Since it became clear that Ohtani would sign with an MLB team this winter, the sport has been rife with rumors about what would sway the 23-year-old Japanese star — the most prized free agent in years — in his decision. Because of restrictive rules relating to the signing of under-25 international players, almost every team could realistically afford to acquire Ohtani — L.A. will end up paying a $20 million posting fee to Ohtani’s NPB team, as well as a seven-figure signing bonus and league-minimum salary to the player, whose rights it will control for the next six seasons — but in the end, it seems that he chose the Angels because of more nebulous, personal factors. “What mattered to him most wasn’t market size, time zone, or league but that he felt a true bond with the Angels,” his agent said in a statement announcing the decision Friday.
The Angels, rightly, should be ecstatic with their early holiday present, and Trout with his early wedding gift; so, too, should baseball fans more broadly. Ruth is the last player to amass both 200 plate appearances and 100 innings pitched in the same season, and Ohtani is the best bet in recent memory to forge a path as a two-way player. This highlight video is long, but the whole thing is worth watching — Ohtani can do just about everything worth trying on a baseball field.
Ohtani transforms the Angels from a team in the morass of AL clubs likely to compete for a wild card into a favorite for a playoff spot. He projects as a no. 2 or 3 starting pitcher right away, though he immediately becomes the best starter on an Angels staff full of inexperienced and injury-prone arms, and he possesses sufficient upside that acehood is a reasonable expectation; his fastball has touched 102 mph, and his breaking and off-speed pitches should yield lofty strikeout totals in the States. He didn’t pitch much due to lower-body injuries last year, but in the three preceding seasons with the Nippon Ham Fighters, Ohtani posted the following combined line: 2.25 ERA, 1.01 WHIP, 30.4 strikeout rate, 8.2 percent walk rate, and 0.36 HR/9.
Ohtani’s offensive future is less clear, as stats and scouts are generally split on his prospects at the plate. In his best season in Japan (2016), his batting line would have translated to a .306/.367/.512 MLB slash line, per Clay Davenport’s calculations. Hitters projected to hit in that range next season include Aaron Judge, Carlos Correa, Mookie Betts, Charlie Blackmon, George Springer, and Yasiel Puig. The statistical projections from ZiPS forecast Ohtani hovering near a 120 OPS+ for the duration of his rookie contract.

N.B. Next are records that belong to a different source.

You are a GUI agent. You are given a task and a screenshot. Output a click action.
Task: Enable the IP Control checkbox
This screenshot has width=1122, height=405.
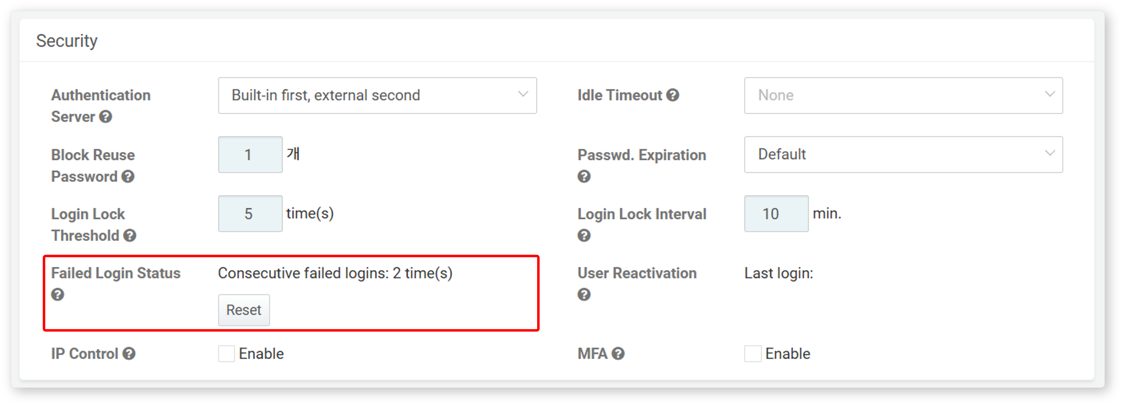(x=226, y=354)
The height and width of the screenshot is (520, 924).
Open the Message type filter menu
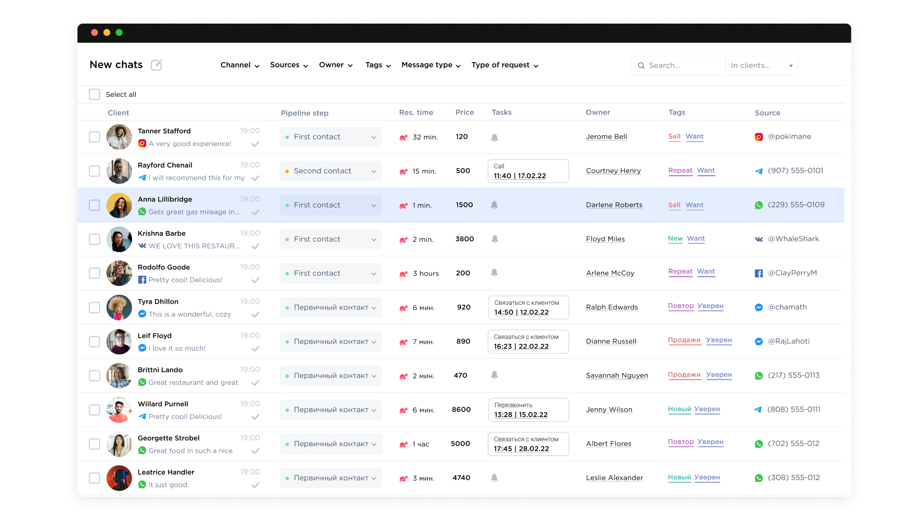(430, 65)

However, scouts see several gaping holes in his long swing: mainly, that he hasn’t yet refined a two-strike approach and that pitchers could exploit that swing with velocity on the inner half of the plate. Those scouts also question his ability to evolve offensively in the majors given that he’d have to divide his developmental time between pitching and hitting.

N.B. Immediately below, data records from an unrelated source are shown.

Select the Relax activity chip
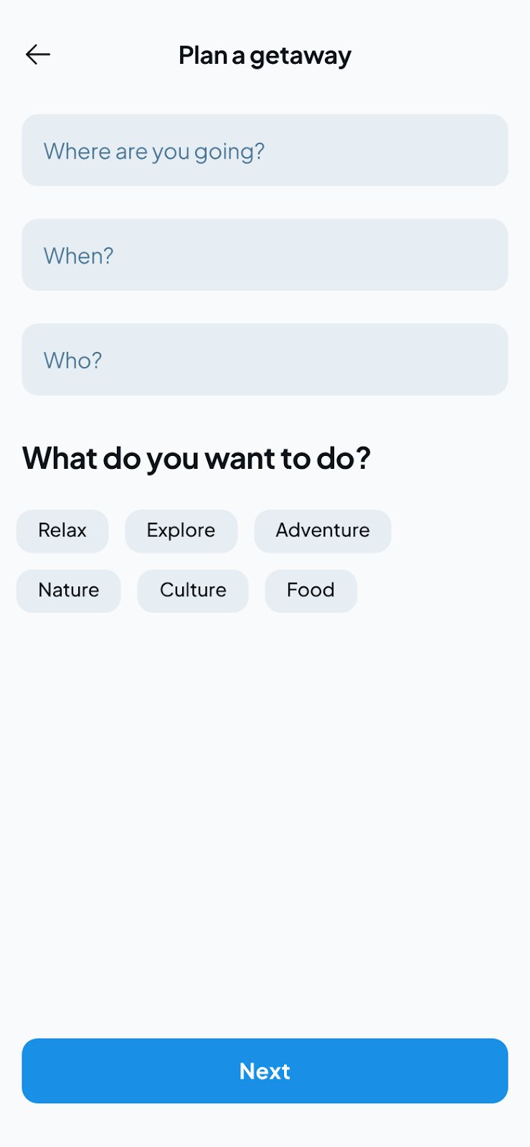 (x=62, y=530)
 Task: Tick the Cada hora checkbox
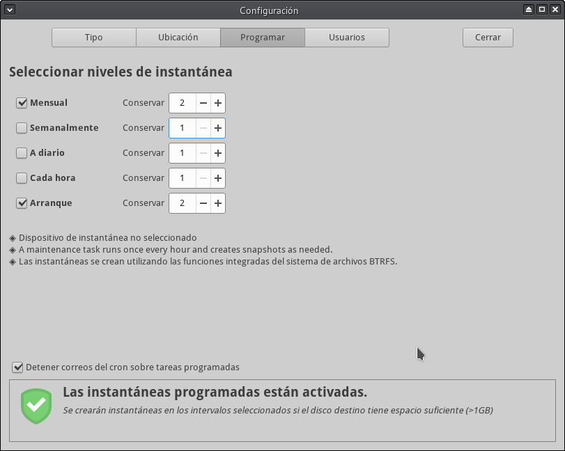[x=22, y=178]
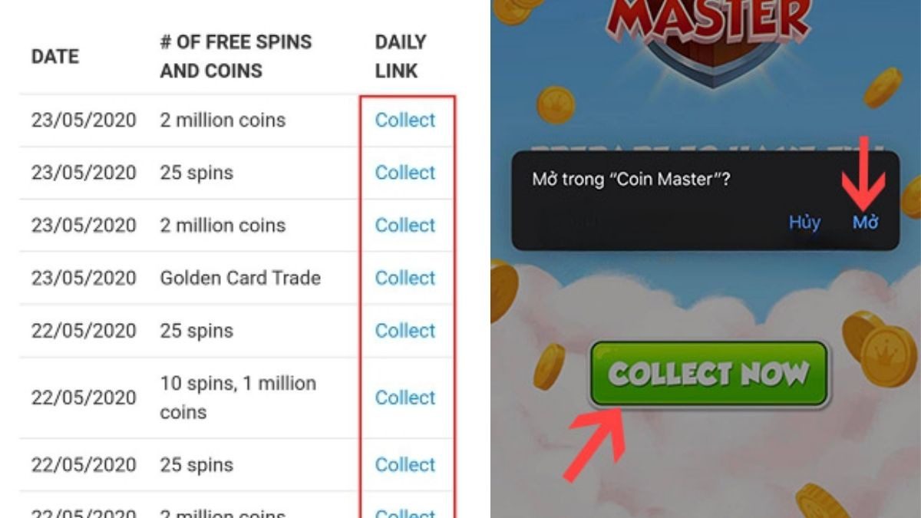
Task: Click the gold coin left of Collect Now button
Action: pyautogui.click(x=549, y=366)
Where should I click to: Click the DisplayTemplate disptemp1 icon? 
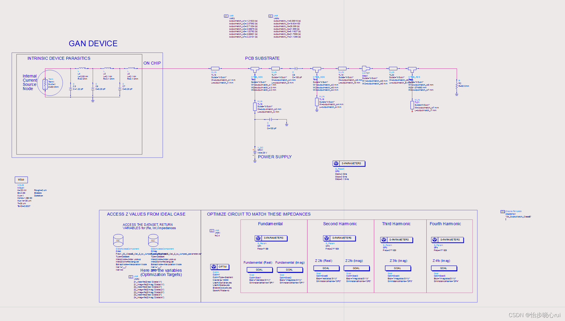click(503, 212)
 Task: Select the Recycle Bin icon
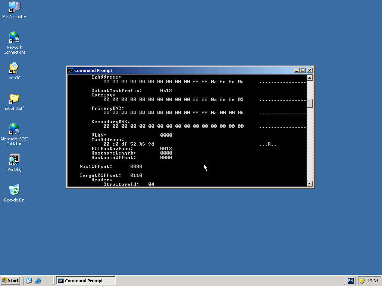pos(14,190)
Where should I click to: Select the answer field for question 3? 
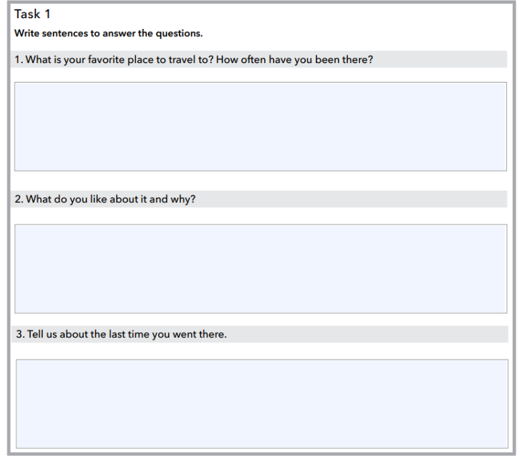262,404
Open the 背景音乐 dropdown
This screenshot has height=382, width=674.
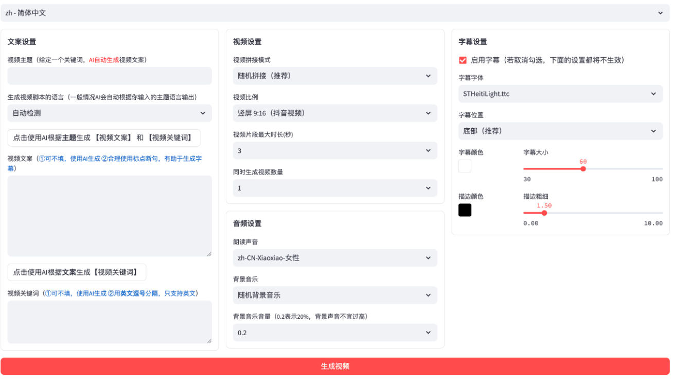pyautogui.click(x=335, y=295)
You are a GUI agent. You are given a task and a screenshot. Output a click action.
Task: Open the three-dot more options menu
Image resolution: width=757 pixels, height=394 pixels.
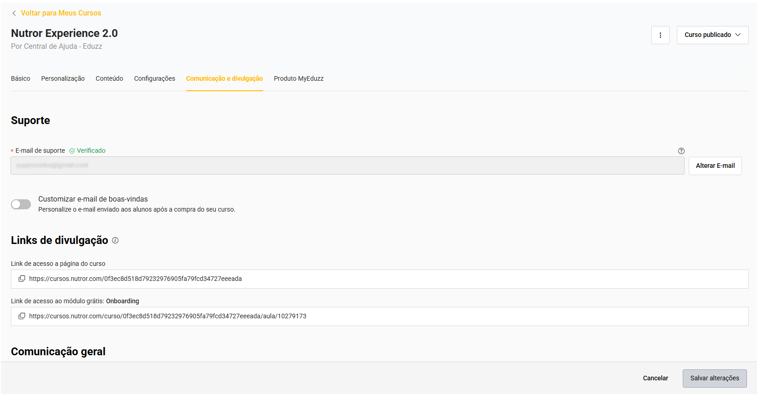(660, 35)
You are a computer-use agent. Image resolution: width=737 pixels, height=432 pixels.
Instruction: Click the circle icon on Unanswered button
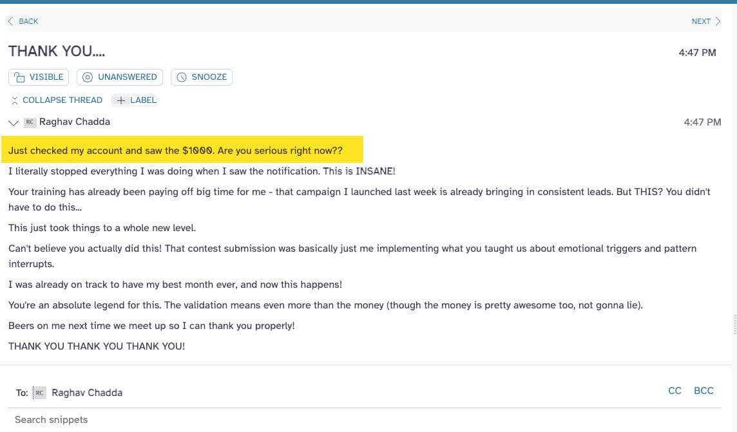click(88, 77)
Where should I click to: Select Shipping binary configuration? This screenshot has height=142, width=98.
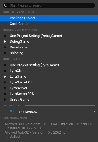[x=49, y=53]
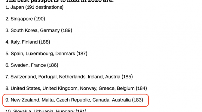Click Luxembourg in the fifth entry
The height and width of the screenshot is (112, 202).
[x=39, y=54]
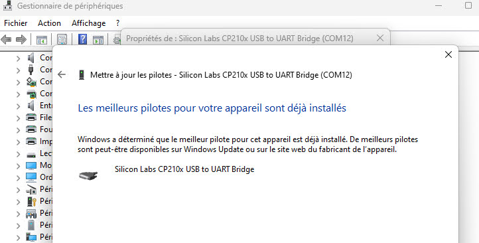Viewport: 479px width, 243px height.
Task: Open the Action menu
Action: pos(49,23)
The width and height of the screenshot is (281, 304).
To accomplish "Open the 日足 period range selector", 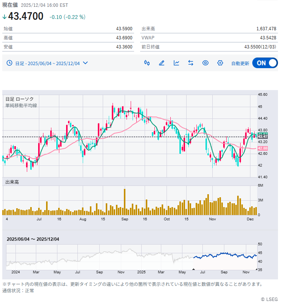I will (47, 63).
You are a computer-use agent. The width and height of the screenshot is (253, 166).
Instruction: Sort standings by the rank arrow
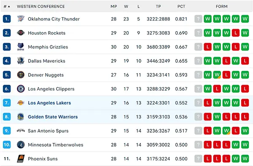9,6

But Ohtani has already succeeded as a young player in a league whose difficulty lies somewhere between Triple-A and the majors. When Judge was Ohtani’s age, he was struggling in his first exposure to Triple-A pitching; the new Angel has already collected a 20-homer campaign and two seasons with an OBP north of .400 against Japan’s toughest competition.
It’s unclear where he will hit, or how often, in the Angels’ lineup, or how his presence will affect incumbent designated hitter Albert Pujols, who was the worst everyday player in baseball last year but also has the contract, legacy, and RBI totals to make a replacement situation awkward. Those are questions for the future, though, to be pondered all winter and answered during his first at-bat in spring training, and in Mike Scioscia’s Opening Day lineup card and beyond.
What matters now is that Ohtani is an impending star joining a team that already boasts the shiniest one in the baseball galaxy. Before Friday, his new team boasted the sport’s best player and most dazzling shortstop, and not much else. Ohtani fills the Angels roster with a hearty dose of fun and the mind with a similar surfeit of imagination; on any given day, Ohtani could drive in Trout with a crushed fly ball, or Trout could support his new best pitcher with a diving catch, or they could go back to back in the same lineup. The possibilities are vast, and could shift a paradigm in the sport, and are just downright joyous to consider. And Opening Day is just a few months away.